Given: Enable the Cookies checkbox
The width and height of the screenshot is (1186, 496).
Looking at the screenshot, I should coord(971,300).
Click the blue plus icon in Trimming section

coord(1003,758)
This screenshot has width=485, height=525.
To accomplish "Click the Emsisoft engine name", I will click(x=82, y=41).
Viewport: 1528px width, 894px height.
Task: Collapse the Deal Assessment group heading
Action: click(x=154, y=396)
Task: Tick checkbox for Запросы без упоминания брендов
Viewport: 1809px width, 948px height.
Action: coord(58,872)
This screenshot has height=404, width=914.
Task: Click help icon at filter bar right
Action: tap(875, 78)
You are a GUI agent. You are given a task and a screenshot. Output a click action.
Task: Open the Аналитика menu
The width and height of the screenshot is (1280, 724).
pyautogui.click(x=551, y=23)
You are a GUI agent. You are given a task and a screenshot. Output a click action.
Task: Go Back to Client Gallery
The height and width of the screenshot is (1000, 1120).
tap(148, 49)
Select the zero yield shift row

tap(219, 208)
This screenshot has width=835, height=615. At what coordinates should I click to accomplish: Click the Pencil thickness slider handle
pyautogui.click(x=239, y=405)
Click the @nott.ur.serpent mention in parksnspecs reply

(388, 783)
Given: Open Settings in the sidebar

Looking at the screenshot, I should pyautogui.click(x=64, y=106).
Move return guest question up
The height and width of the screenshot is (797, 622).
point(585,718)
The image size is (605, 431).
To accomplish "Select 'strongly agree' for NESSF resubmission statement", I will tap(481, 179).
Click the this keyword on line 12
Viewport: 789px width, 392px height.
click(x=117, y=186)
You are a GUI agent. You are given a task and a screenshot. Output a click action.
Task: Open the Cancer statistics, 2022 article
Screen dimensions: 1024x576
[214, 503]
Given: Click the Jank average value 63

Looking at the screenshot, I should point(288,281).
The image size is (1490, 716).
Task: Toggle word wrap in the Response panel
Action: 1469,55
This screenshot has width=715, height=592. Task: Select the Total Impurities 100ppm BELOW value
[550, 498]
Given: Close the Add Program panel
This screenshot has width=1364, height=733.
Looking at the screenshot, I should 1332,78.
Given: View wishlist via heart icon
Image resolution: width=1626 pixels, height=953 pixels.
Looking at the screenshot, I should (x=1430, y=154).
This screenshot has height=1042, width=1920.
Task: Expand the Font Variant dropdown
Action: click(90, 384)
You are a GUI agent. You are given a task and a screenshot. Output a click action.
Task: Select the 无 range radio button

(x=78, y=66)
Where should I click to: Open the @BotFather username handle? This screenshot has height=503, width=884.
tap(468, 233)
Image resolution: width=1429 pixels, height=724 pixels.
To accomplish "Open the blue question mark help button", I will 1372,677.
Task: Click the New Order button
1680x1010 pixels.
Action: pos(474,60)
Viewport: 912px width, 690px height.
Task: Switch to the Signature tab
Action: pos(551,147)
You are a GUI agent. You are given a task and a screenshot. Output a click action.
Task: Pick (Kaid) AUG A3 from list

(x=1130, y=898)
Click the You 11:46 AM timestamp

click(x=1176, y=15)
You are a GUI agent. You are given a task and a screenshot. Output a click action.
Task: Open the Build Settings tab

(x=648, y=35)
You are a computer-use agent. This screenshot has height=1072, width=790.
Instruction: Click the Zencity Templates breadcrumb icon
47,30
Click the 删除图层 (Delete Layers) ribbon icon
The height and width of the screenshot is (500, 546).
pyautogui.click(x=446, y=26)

§ WHAT IS EXPECTED
Wherever the string "checkbox" turns up in the material, copy the whole line.

§ EXERCISE RESULT
Given: Enable the Cookies checkbox
Task: Tick checkbox for Запросы без упоминания брендов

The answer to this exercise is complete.